Saturday, August 4, 2018

Binary interface files with Shimmer

Over the last couple of months I've merged three big changes that continue to move DDC in the direction of a real compiler rather than a research experiment:
  1. Support for binary interface files via the shimmer project.
  2. Reworked the type checker and compiler driver to only require interface files for directly imported modules, rather than all transitively imported modules.
  3. Rewrote the LLVM code printer to write directly to file, instead of going via a pretty printer.
Shimmer: Shimmer is a scheme-like language intended as a shim between compiler stages and intermediate languages. It provides a s-expression syntax and untyped functional intermediate language in which higher level languages can be encoded. It also has a native binary format, as well as its own REPL for testing. Shimmer is available as a hackage package.

DDC interface files are now serialised as binary shimmer files, using the grammar described on the Discus homepage. These files can be dumped in human readable (sort-of) form using the shimmer CLI that comes with the hackage package. For example, once you've build the DDC base libraries you can do:

$ shimmer -load src/s2/base/Data/List.di
+m-name = %module-name "Data" "List";

+m-deps = %l (%module-name "Class" "Applicative") ...

...

@d-Applicative 
   = %d-alg (%module-name "Class" "Applicative") "Applicative" 
      (%l (%bn "f" (%ta %tkf %tkd %tkd))) 
      (%s (%l (%ctor #nat'0 (%module-name "Class" "Applicative") "Applicative" 
              (%tu "Functor" "f") 
              (%tl (%bn "a" %tkd) (%tf "a" (%ta "f" "a"))) 
              (%tl (%bn "a" %tkd) (%tl (%bn "b" %tkd) (%tf (%ta "f" (%tf "a" "b")) (%ta "f" "a") (%ta "f" "b")))) 
                                  (%tu "Applicative" "f"))));
...

@t-mapMaybe 
 = %tl (%bn "a" %tkd) (%tl (%bn "b" %tkd) 
         (%tf (%tf "a" (%tu "Maybe" "b")) (%tu "List" "a") (%tu "List" "b")));

@x-mapMaybe 
 = %xb (%mtn "a" %tkd) (%mtn "b" %tkd) 
       (%mxn "f"  (%tf "a" (%tu "Maybe" "b"))) 
       (%mxn "xx" (%tu "List" "a")) 
       (%xc "xx"  (%ab (%dcn %n %n (%dc "Nil"))  (%xa (%dcn %n %n (%dc "Nil")) (%rt "b"))) 
                  (%ab (%dcn %n %n (%dc "Cons")) (%bn "x" "a") (%bn "xs" (%tu "List" "a")) 
                  (%xc (%xa "f" "x") (%ab (%dcn %n %n (%dc "Nothing")) (%xa "mapMaybe" (%rt "a") (%rt "b") "f" "xs")) 
                                     (%ab (%dcn %n %n (%dc "Just")) (%bn "x'" "b") 
                                          (%xa (%dcn %n %n (%dc "Cons")) (%rt "b") "x'" 
                                          (%xa "mapMaybe" (%rt "a") (%rt "b") "f" "xs"))))));

This is a simple encoding of the AST of the DDC Core intermediate language.
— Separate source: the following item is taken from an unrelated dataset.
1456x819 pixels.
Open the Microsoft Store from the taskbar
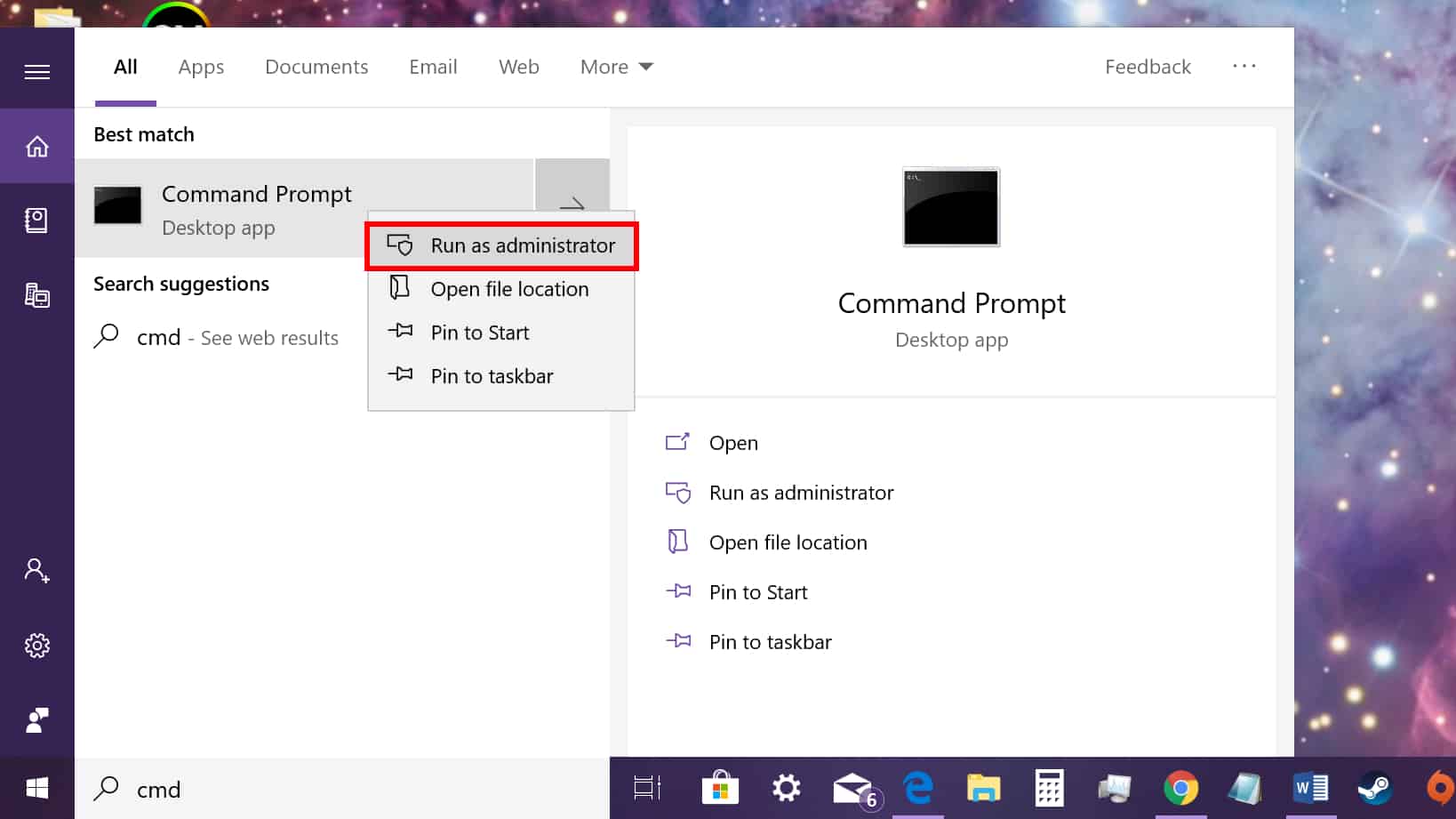[x=720, y=788]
For example @d-Applicative gives the data type declaration for an Applicative type class dictionary. @t-mapMaybe encodes the type of the mapMaybe function, and @x-mapMaybe encodes the declaration. %tl means "forall", %xb is a lambda binder, %xc a case expression, %xa an application, and so on. See the grammar for the rest.
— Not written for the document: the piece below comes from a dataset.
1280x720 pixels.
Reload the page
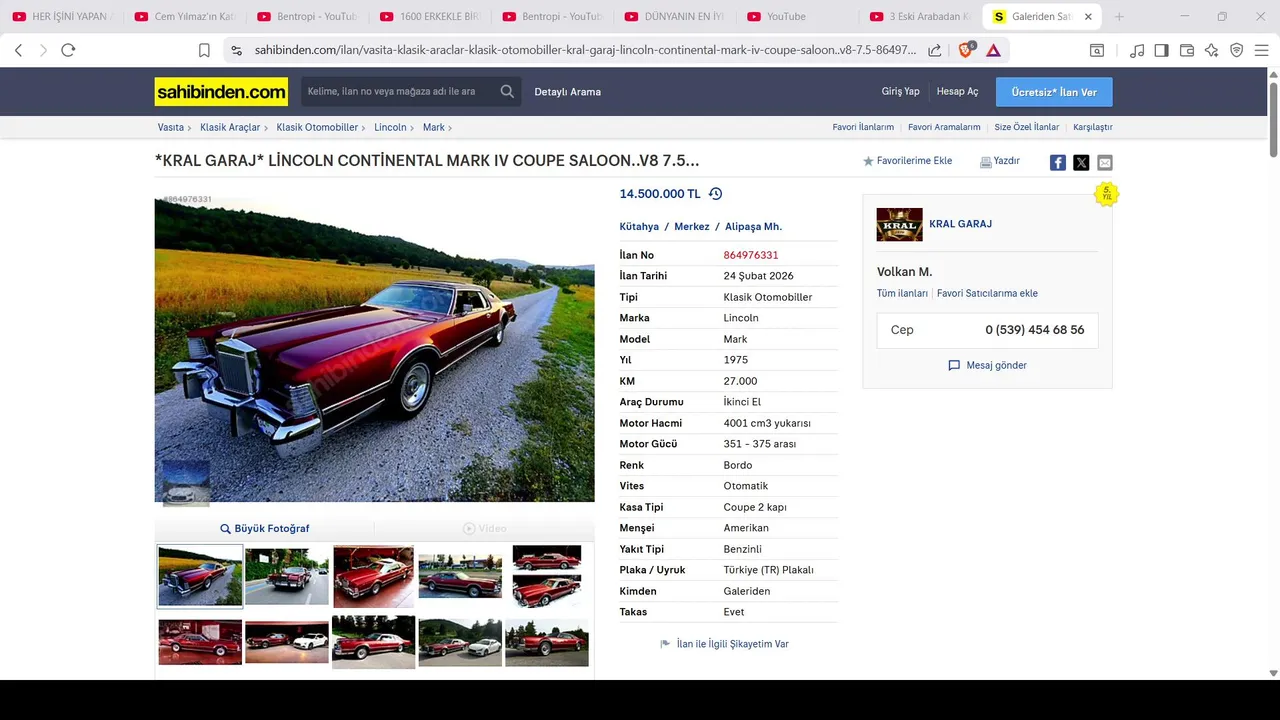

The binary format is a not-completely-horrible packed representation, where I've made an effort to avoid redundant encoding, but haven't done any compression or indexing yet. The main feature is that serialisation and deserialisation are implemented by simply peeking and poking from memory, so performance should be reasonable. The binary grammar is defined in the hackage package.

Q. Why the name Shimmer?
A. Planner, Conniver, Schemer, Shimmer.

Did you know that Scheme used to be called "Schemer", but that Guy Steele's computer at the time only supported 6 character file names? Shimmer is a Scheme-like language, but without the Scheme.

No more transitive imports: Previously, when type checking a module, DDC needed to load the textual interface files for all transitively reachable modules, which in most cases was the entire base library. This approach works fine for a toy language and a minimal base library, but implies that the more useful the base library becomes, the slower compilation gets. In the current version, when some module A re-exports declarations for module B, those declarations are also added to module A's interface file. In general this means that when compiling a given module we only need to load interface files for directly imported modules, not all modules that are transitively reachable. When doing this change I also added in-memory indexes for the various sorts of declarations (data types, type synonyms, value declarations etc) to speed up name resolution. This framework should also support the addition of on-disk database style indexes to shimmer files. We'll need this when the base library grows large enough that deserialisation of interface files becomes a problem again.

Direct write of LLVM code: Haskell programmers love their pretty printer libraries. I had been using wl-pprint to pretty print LLVM code before calling the LLVM compiler to convert them to binary object files. For small output files intended for human consumption, wl-pprint is great. However, if one just wants to dump some LLVM code to feed to the LLVM compiler, then the time to construct and then consume the intermediate Doc type, as well as the overhead of Haskell Strings becomes an unreasonable overhead. Today I rewrote the LLVM generator to just write directly to a file handle -- an "ugly-printer", if you will. Doing that yielded a ~10% reduction in overall compilation time.

These three changes reduced compile time for the ddc-demo tree to about 35% of what it was previously, or about a 2.5x speedup. There are more low hanging fruits, but I've got enough juice for now, so am planning to return to higher level concerns in the immediate future. The DDC reflection system is also starting to work, but that will be the topic of a subsequent blog post.